--- Reading passage ---
On Learned Helplessness in Cuba

HAVANA TIMES – It wasn’t long ago that I came across the concept of learned helplessness. I recognized myself in it immediately, and of course, that recognition didn’t bring me any joy—except for knowing that the first step in overcoming a challenge is identifying it. So, let’s take as good news the fact that I found it.
It’s that situation in which a person or an animal, after having tried everything to escape their reality, becomes convinced that they can’t. And worse—will never be able to. It’s when they begin to live in total abandonment. Falling into a sick obedience because everything feels exactly the same. The result, always negative regardless of any effort, won’t change anything. Goodbye, then, to self-esteem, hopes, dreams… and those expectations that once helped us live.
I shouldn’t find consolation—in fact, I resist it—in the saying “misery loves company.” Yet I have to admit its the truth. The country where I live suffers greatly from this helplessness. I see it in myself when I least expect it; I see it in others when I least want to. The simple fact of feeling humiliated and continuing to stay in the same place, with the same group, as if nothing had happened, shows me just how unwell I am.
When I complain to my family and neighbors about a blackout—because it drives me to desperation, it throws me off balance—and my neighbor responds, “don’t protest, you’re the one who gets hurt,” as if that darkness were only mine and not theirs, not everyone’s. When you walk past streets piled with garbage—already there, but now three times worse after a hurricane—and you hear comments around you like: “we’re in pretty good health, considering what we have to live with.” Note: there isn’t a single house without someone sick with one of the viruses going around, sometimes whole families, and in the neighborhood all anyone talks about are remedies to endure it.
Let’s not even mention the immense lines at the pharmacy to buy nerve medication. Or the horse tranquilizers, for example, that young people buy in parks and on street corners—probably just to feel, to experience something different. Or the very visible levels of alcoholism, because after so much time under constant tension, I don’t doubt it tricks you, convinces you that normal times don’t exist.
Those banks with no money, packed inside and out with pensioners trying to collect money that will only last them a few days. Why don’t we throw stones at their windows? Those workers, technicians, professionals… who head each morning to a workplace where they know they earn nothing more than a symbolic salary—one they’ve had since they began working—why do they go?
Same with students, in a country where it becomes clearer each day that there is no future (the numbers of those who decide to leave—not to go sightseeing, but with the intention of settling and dying somewhere else. Cases of learned helplessness—I truly see them constantly. Mainly in myself, and in others even when I don’t want to.
Through all this, life expresses itself in a thousand ways. And if it’s true that these experiences of helplessness, both personal and collective, are already studied by psychiatry and psychology, it’s also true that an awakening exists. That you can feel it too, subtly or not.
When news of protests reaches us from here and there, some spontaneous demonstration near or far, or the response of a president of a CDR (a mass organization: the Committees for the Defense of the Revolution, membership required for working or studying in Cuba) refusing to collect dues and hand them to the Coordinator because she finds such collection disgraceful nowadays…
That is when I tell myself that not everything is lost. That there will be ways to overcome this helplessness, even though we’ve learned it over a lifetime and feel it in our blood. That there will be reasons not to continue that blind and bitter obedience. And surely, the strength will emerge to create free, conscious, responsible women and men, despite what hunger, fear, and oppression may have conditioned into them.
--- Provided records ---
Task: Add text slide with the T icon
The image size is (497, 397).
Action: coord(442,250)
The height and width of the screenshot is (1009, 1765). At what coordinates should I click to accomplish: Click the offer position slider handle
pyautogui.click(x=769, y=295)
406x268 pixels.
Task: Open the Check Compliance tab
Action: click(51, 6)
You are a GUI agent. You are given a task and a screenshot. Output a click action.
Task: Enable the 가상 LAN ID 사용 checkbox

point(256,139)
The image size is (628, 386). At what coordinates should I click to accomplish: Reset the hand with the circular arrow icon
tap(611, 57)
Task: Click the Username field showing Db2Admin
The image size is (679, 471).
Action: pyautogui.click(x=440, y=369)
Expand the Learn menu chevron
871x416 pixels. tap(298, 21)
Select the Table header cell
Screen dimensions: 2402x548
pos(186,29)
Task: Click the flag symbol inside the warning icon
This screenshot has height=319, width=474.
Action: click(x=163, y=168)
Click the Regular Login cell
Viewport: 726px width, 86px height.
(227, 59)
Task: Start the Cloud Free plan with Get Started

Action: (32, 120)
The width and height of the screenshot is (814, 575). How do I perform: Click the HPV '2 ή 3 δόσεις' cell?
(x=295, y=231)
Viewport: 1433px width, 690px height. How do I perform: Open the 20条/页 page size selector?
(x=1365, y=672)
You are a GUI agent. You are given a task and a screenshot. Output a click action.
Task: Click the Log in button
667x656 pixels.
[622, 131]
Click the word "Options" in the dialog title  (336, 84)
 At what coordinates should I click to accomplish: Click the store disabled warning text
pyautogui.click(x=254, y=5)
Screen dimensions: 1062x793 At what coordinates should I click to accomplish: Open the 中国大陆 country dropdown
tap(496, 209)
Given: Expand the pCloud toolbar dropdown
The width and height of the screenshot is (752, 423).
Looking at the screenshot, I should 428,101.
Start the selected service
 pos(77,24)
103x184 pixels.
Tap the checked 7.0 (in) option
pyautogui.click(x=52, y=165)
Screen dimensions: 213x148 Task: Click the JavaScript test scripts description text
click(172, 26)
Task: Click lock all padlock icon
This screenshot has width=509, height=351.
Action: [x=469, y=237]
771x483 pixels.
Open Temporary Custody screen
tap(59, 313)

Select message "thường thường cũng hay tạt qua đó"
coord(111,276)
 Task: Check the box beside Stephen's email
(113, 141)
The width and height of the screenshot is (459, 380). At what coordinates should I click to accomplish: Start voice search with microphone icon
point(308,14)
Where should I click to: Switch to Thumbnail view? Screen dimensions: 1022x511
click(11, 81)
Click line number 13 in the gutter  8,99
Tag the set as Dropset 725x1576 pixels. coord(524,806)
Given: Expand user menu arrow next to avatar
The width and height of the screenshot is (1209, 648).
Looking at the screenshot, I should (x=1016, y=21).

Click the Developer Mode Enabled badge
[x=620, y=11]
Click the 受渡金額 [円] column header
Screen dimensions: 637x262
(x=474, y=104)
---
### Assigned task
Copy the essay on learned helplessness in Cuba starting with "When news of" and going on through "conditioned into them.", and substitute "powerlessness" for "helplessness" in that part.

### Answer for the task
When news of protests reaches us from here and there, some spontaneous demonstration near or far, or the response of a president of a CDR (a mass organization: the Committees for the Defense of the Revolution, membership required for working or studying in Cuba) refusing to collect dues and hand them to the Coordinator because she finds such collection disgraceful nowadays…
That is when I tell myself that not everything is lost. That there will be ways to overcome this powerlessness, even though we’ve learned it over a lifetime and feel it in our blood. That there will be reasons not to continue that blind and bitter obedience. And surely, the strength will emerge to create free, conscious, responsible women and men, despite what hunger, fear, and oppression may have conditioned into them.